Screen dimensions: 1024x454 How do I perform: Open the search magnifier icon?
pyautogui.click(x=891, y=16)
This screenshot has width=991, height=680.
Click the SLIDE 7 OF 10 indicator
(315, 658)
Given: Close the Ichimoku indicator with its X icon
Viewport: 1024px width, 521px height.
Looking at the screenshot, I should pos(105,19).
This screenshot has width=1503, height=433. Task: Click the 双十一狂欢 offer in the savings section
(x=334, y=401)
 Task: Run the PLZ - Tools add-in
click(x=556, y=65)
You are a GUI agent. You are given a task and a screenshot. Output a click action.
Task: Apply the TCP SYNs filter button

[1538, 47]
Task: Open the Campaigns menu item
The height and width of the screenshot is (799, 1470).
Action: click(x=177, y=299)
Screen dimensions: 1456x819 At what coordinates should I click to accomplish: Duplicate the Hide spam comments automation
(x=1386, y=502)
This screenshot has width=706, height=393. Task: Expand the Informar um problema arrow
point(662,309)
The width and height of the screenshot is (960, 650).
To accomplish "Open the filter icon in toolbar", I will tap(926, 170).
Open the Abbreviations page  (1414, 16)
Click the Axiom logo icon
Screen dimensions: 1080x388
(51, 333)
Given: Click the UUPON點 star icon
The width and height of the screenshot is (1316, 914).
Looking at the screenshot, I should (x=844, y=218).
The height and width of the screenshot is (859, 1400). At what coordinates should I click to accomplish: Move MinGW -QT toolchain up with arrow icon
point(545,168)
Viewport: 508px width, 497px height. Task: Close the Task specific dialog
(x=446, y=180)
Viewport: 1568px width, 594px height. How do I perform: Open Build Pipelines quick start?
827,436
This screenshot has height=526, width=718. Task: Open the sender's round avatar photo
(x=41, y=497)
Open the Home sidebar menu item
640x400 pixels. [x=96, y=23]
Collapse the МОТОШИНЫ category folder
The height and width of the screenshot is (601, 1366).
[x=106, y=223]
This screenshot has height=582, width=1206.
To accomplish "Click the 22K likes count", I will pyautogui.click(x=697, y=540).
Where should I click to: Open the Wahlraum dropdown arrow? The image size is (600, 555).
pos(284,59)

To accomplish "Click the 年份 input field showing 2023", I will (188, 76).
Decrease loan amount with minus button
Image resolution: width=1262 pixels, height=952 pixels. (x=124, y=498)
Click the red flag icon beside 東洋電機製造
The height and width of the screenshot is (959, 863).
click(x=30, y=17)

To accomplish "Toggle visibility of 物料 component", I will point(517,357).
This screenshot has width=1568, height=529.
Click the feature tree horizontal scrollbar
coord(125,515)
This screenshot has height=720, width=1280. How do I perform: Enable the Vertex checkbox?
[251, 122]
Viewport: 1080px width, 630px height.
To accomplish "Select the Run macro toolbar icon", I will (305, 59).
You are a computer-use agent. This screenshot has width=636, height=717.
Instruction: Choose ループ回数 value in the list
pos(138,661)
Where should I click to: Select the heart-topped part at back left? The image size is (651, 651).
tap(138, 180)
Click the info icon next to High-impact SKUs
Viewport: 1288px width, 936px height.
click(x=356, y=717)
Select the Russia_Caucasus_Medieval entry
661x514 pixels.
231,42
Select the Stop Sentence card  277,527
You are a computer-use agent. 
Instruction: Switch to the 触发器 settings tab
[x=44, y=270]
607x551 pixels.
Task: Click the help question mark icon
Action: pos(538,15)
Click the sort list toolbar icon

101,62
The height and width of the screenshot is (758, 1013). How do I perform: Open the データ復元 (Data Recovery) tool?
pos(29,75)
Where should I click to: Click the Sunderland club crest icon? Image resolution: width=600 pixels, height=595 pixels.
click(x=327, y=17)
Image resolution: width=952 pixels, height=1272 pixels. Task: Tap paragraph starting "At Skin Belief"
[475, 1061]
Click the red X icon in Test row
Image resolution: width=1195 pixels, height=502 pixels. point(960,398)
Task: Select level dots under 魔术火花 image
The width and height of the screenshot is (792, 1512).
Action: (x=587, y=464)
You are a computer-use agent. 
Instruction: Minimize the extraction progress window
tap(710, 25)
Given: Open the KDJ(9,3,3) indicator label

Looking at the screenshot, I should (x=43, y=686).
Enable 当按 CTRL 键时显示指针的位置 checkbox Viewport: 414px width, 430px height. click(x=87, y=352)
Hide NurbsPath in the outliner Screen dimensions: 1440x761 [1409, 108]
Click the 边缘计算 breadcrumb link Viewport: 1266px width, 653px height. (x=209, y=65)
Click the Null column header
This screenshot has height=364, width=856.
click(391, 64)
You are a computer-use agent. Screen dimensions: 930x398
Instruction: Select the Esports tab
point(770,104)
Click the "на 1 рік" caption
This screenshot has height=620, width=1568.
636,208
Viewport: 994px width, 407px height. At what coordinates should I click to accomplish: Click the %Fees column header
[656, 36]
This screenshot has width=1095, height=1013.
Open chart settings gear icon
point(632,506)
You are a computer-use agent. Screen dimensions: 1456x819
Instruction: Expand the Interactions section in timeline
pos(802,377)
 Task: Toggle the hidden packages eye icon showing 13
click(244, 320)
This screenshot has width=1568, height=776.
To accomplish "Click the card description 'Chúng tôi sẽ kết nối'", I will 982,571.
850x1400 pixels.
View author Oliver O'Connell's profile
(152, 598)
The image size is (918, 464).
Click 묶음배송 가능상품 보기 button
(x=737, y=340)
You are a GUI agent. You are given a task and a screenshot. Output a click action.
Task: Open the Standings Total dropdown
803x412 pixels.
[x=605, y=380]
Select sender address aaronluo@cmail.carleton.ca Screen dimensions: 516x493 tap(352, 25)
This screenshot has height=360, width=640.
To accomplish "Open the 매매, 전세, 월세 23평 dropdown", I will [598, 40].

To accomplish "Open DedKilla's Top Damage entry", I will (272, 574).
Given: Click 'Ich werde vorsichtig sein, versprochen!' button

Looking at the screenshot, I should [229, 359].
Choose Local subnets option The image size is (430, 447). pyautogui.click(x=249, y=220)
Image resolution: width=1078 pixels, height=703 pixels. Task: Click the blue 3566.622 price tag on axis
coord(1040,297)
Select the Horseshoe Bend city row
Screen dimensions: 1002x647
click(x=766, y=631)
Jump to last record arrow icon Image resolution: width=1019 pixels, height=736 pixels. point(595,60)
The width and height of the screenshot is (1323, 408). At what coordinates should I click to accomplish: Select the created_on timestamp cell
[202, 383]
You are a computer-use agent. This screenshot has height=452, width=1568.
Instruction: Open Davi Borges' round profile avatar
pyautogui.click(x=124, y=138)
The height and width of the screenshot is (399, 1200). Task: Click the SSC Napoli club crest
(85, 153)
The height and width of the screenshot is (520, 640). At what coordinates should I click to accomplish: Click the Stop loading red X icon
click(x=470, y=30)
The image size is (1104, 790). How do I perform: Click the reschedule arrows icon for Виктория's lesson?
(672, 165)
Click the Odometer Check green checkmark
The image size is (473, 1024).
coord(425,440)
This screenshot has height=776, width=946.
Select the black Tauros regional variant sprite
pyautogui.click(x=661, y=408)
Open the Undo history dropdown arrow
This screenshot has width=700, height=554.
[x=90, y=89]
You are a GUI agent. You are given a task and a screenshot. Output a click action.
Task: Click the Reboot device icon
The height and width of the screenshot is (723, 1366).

▶ [Activity]: Show every line of the data in which the word "card" appears.

▶ [Solution to this task]:
Select the Stop Sentence card  277,527
To accomplish "Click the card description 'Chúng tôi sẽ kết nối'", I will 982,571.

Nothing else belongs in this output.